緊急昇格の荒木が打って走ってアピール
「WBC強化試合、阪神2‐3WBCキューバ代表」(27日、京セラ)
キューバに逆転負けを喫した中、虎の新星がキラリと輝いた。故障離脱した上本に代わって、3年目の荒木郁也内野手(24)が緊急昇格。「1番・二塁」で先発出場し、俊足を生かした内野安打を含む2安打1盗塁と結果を出した。猛アピールした若虎に、和田豊監督(50)も高評価を与えた。
「1番セカンド荒木」。名前をコールされると全力疾走で二塁の守備位置に向かった。
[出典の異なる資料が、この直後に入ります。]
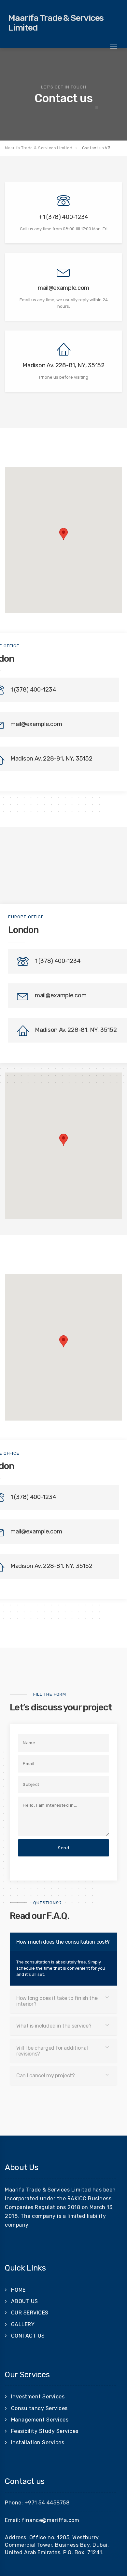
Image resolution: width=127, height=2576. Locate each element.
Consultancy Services (39, 2408)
ケガで離脱した上本の代役で1軍に緊急合流した3年目の荒木が、持ち味の“足”で魅せた。
「とりあえず思い切って、しっかりやることをやろうと思いました」。5打数2安打1盗塁の結果にも、表情を崩すことはなかった。
初回だ。外角146キロ直球を中前へはじき返して出塁。続く大和の打席で2球目にスタートを切り二塁を陥れた。
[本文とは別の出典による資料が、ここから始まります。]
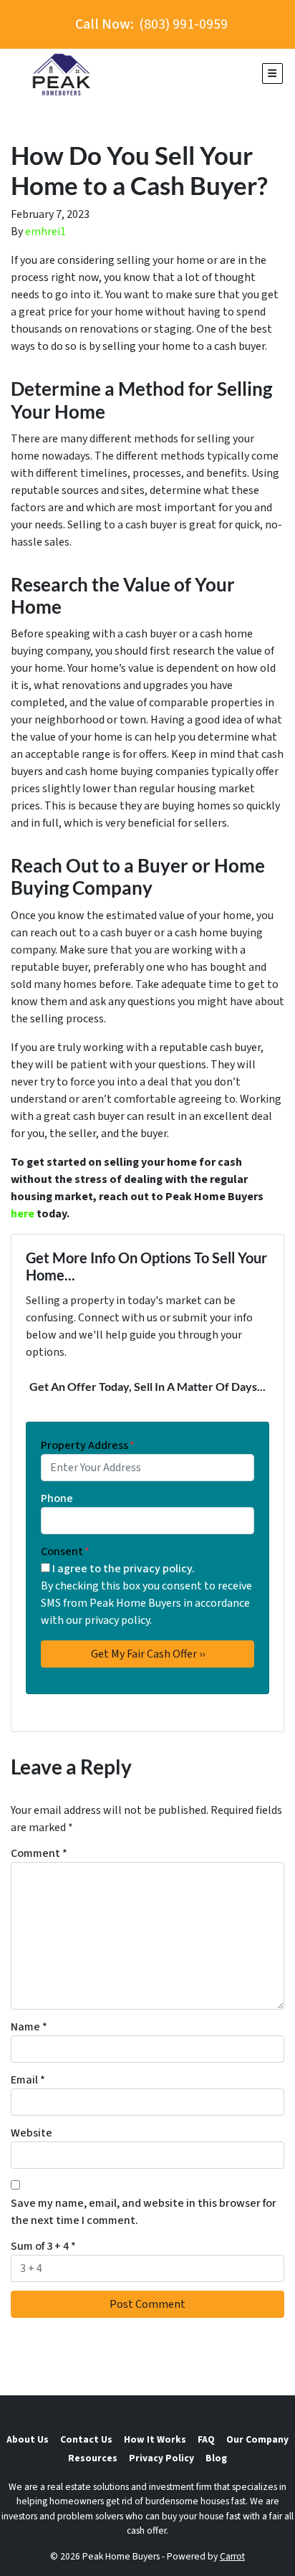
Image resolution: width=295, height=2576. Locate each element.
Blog (216, 2458)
さらに無死一塁で迎えた五回は犠打の構えから2球ストライクを見送り追い込まれたが、次の球を右方向へ叩きつけて二塁内野安打をマーク。「出たときに何とか頑張れるようにやっていきます」と気迫で好機を拡大した。二塁の守備でも必死に声を張り上げた。
この姿に和田監督も高い評価を与えた。「いつくるか分からないチャンスに、しっかり準備してくれたことが今日に出た。こういう機会が増えてくるかな」とうなずいた。
1軍に合流するのは約1年ぶり。昨年は開幕前に降格するとシーズン中は1度も1軍に昇格することができなかった。だが2軍でも腐ることはなかった。9時から始まる練習の前には、誰よりも早くトレーニングルームに姿を見せ入念にストレッチを繰り返した。いつ1軍に呼ばれてもいいようにコンディションは整えていた。
大卒3年目。今季もスタートは2軍安芸キャンプだったが、上本のケガで突如巡ってきた1軍舞台。「上を目指してやります」と前を向いた荒木。甘いマスクと裏腹にプレーは泥くさい。俊足巧打で猛アピールした。